• **Tarefa a realizar**:
Extraia, sem nenhuma alteração, o trecho do artigo sobre os direitos dos empregados domésticos que se inicia nas palavras que contêm "Palavras-chave: Direito Constitucional" e se encerra em "igualá-los em direitos.".

• **Bloco de texto**:
╭──
Resumo: O presente artigo propõe uma discussão a respeito dos novos direitos constitucionais garantidos aos empregados domésticos pela Emenda Constitucional nº 72/2013 e pela Lei Complementar nº 150/2015. O trabalho realizado em âmbito doméstico encontra-se em evidência em razão das recentes alterações legislativas, que minimizaram a flagrante desigualdade jurídica em relação às demais categorias de empregados. Sob o enfoque do princípio da isonomia, investiga-se a discriminação jurídica e o novo tratamento dispensado ao empregado doméstico.
Palavras-chave: Direito Constitucional do Trabalho. Emenda Constitucional nº 72/2013. Lei Complementar nº 150/2015. Princípio da isonomia. Empregado doméstico.
1 INTRODUÇÃO
O presente artigo tem como objetivo analisar os novos direitos constitucionais reconhecidos aos empregados domésticos, que foram promovidos pela Emenda Constitucional nº 72, de 2 de abril de 2013, bem como a disciplina dada pela Lei Complementar nº 150/2015 de 1º de junho de 2015. A emenda constitucional alterou a redação do parágrafo único, do art. 7º, da Constituição Federal para estender dezessete novos dos trabalhadores urbanos e rurais aos empregados domésticos sem, no entanto, igualá-los em direitos.
╰──
• **Informações registradas**:
╭──
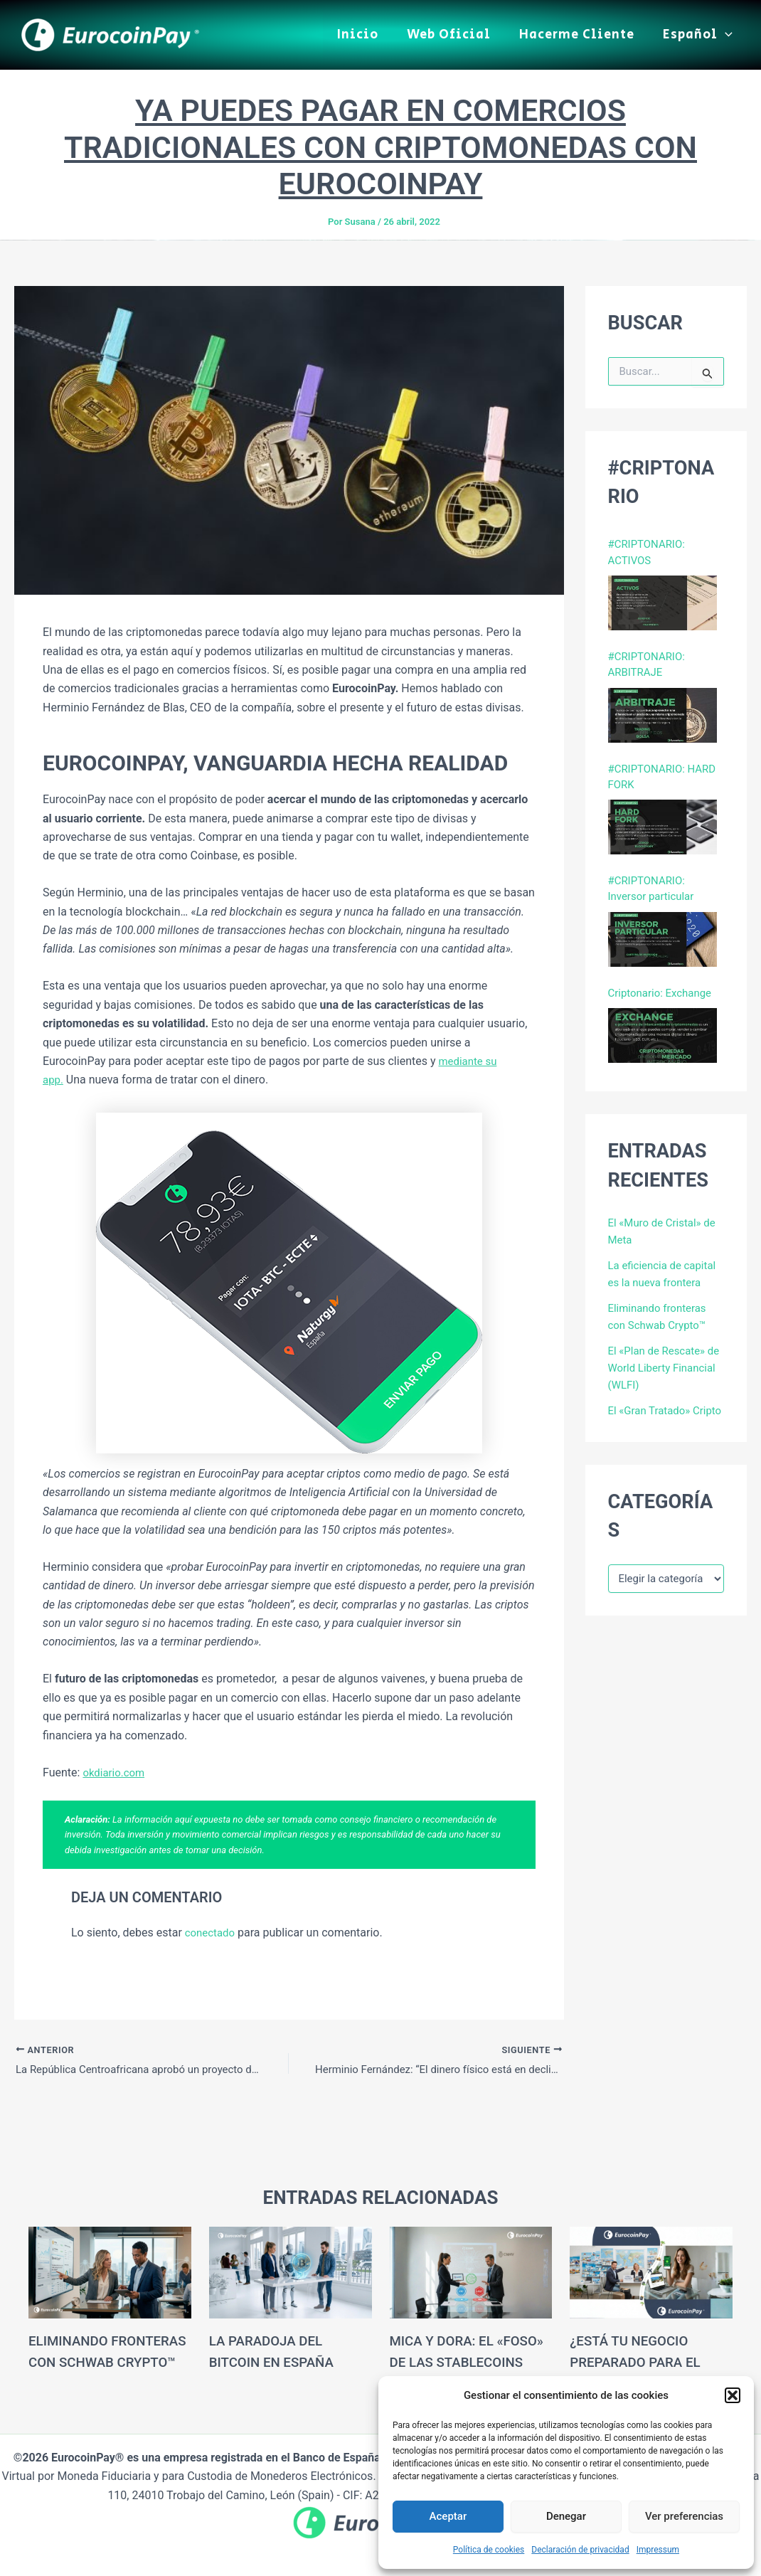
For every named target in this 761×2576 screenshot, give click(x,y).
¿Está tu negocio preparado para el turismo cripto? (639, 2362)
╰──
• **Resposta esperada**:
Palavras-chave: Direito Constitucional do Trabalho. Emenda Constitucional nº 72/2013. Lei Complementar nº 150/2015. Princípio da isonomia. Empregado doméstico.
1 INTRODUÇÃO
O presente artigo tem como objetivo analisar os novos direitos constitucionais reconhecidos aos empregados domésticos, que foram promovidos pela Emenda Constitucional nº 72, de 2 de abril de 2013, bem como a disciplina dada pela Lei Complementar nº 150/2015 de 1º de junho de 2015. A emenda constitucional alterou a redação do parágrafo único, do art. 7º, da Constituição Federal para estender dezessete novos dos trabalhadores urbanos e rurais aos empregados domésticos sem, no entanto, igualá-los em direitos.